Clearly a decisive breakout for the market on Friday. Next stop... 200dma. The 200dma shown on the chart of the Dow above is at roughly 13100 (approx 250 points away). While a bull market is running, the 200dma is of little use, as the market tends to stay well above it. But in times like this, it is used to mark major changes in direction. Despite how strong the recent rally has been (1100 points in six weeks), all of this strength can just be categorized as typical bear market action as long as the market remains below its 200dma. Considering that half of that 1100 point rally took place over the past 4 sessions (550 points gained since last Tuesday), the market is quickly approaching a short term overbought level. If we do get to the 200dma this week, we're going to dump all longs and just hold shorts (adding a large position in DXD). We typically hold longs and shorts at all times. But when the market adds 800 points in under 2 weeks, we feel 100% comfortable holding nothing but shorts. There has been a lot of confidence restored to this market. Sentiment is positive, and even returning to speculative. Still, nothing goes straight up.
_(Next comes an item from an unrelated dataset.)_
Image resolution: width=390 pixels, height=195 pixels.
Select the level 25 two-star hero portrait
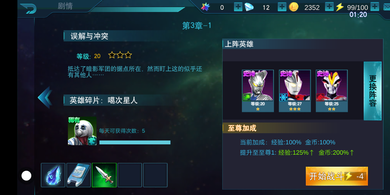coord(332,91)
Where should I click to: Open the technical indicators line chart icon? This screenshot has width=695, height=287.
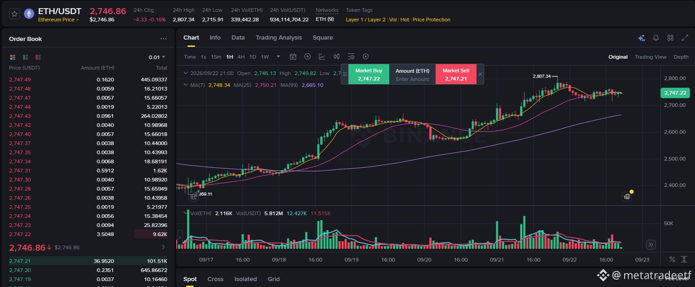click(x=322, y=57)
It's important to note that while the Dow broke resistance, the S&P500 reversed course on Friday at exactly its early February highs of 1395. Those that follow the S&P are actually looking for a break of 1400. The S&P500 did break its 100dma on Friday, but the Nasdaq turned around just shy of its.
We're awaiting a breakout in the drybulk sector (which we realize may never actually happen), and are awaiting a pullback in commodities (agriculture in particular). We feel confident adding to SMN if it drops further. All it takes is one day of fear in the commodities market and SMN pays off.
4 comments:
Curious. When you suspect a pullback in the ag sector, why do you look to go long SMN and not AGA?
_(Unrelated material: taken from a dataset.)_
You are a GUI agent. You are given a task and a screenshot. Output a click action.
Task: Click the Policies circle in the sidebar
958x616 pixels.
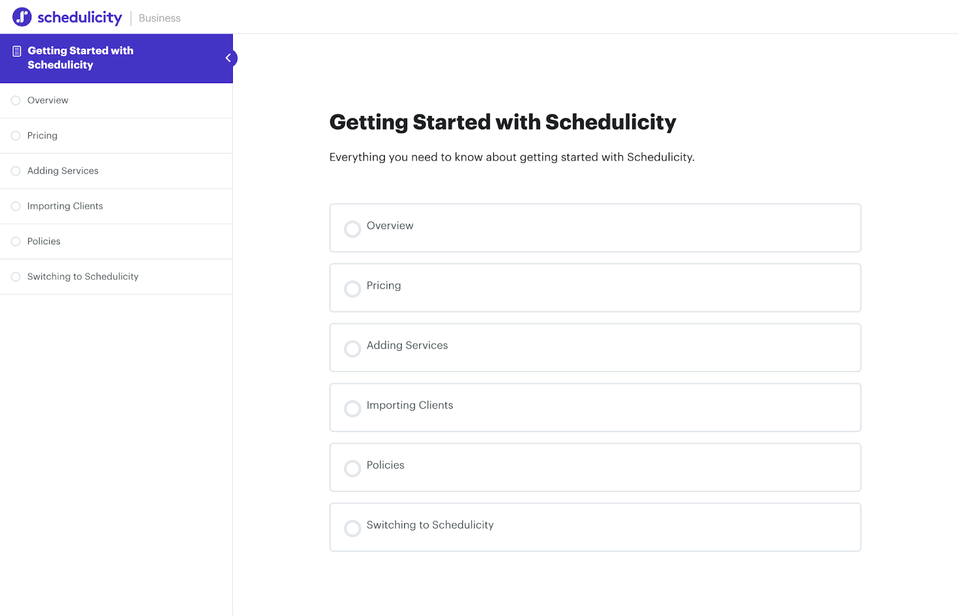[16, 242]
Sorry if you've already addressed this in the past.
Please disregard the earlier question. I suppose it's because AGA has no volume to speak of...
We're aware of these Ag ETN's, but like you said, there isn't much activity in them, and they have no trading history.
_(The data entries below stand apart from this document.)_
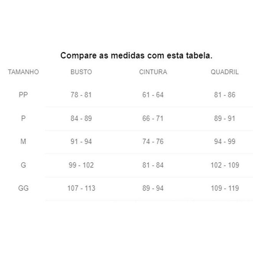Select hip value 109 - 119 for GG
The height and width of the screenshot is (253, 253).
click(225, 188)
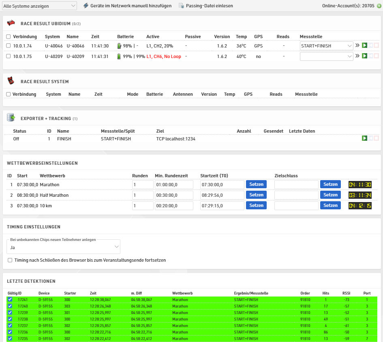Click the green play icon for U-40209
Viewport: 383px width, 342px height.
(x=364, y=56)
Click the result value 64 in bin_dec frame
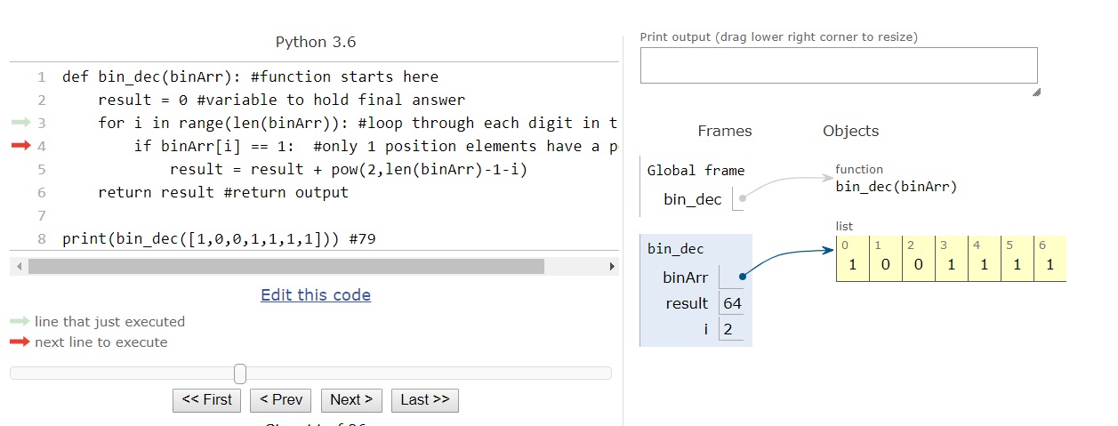Viewport: 1118px width, 426px height. pos(732,304)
Perhaps when they mature a little, they'll be more viable trading vehicles.
http://biz.yahoo.com/bw/080415/20080415006467.html?.v=1
Thanks. A follow-up on SMN: Given that SMN is comprised of significantly more than just the ag sector, have you seen from your experience enough of a direct inverse correlation between SMN and just the ag sector?
Oh, and have you maintained your position in FXP, or had you dumped it at some point?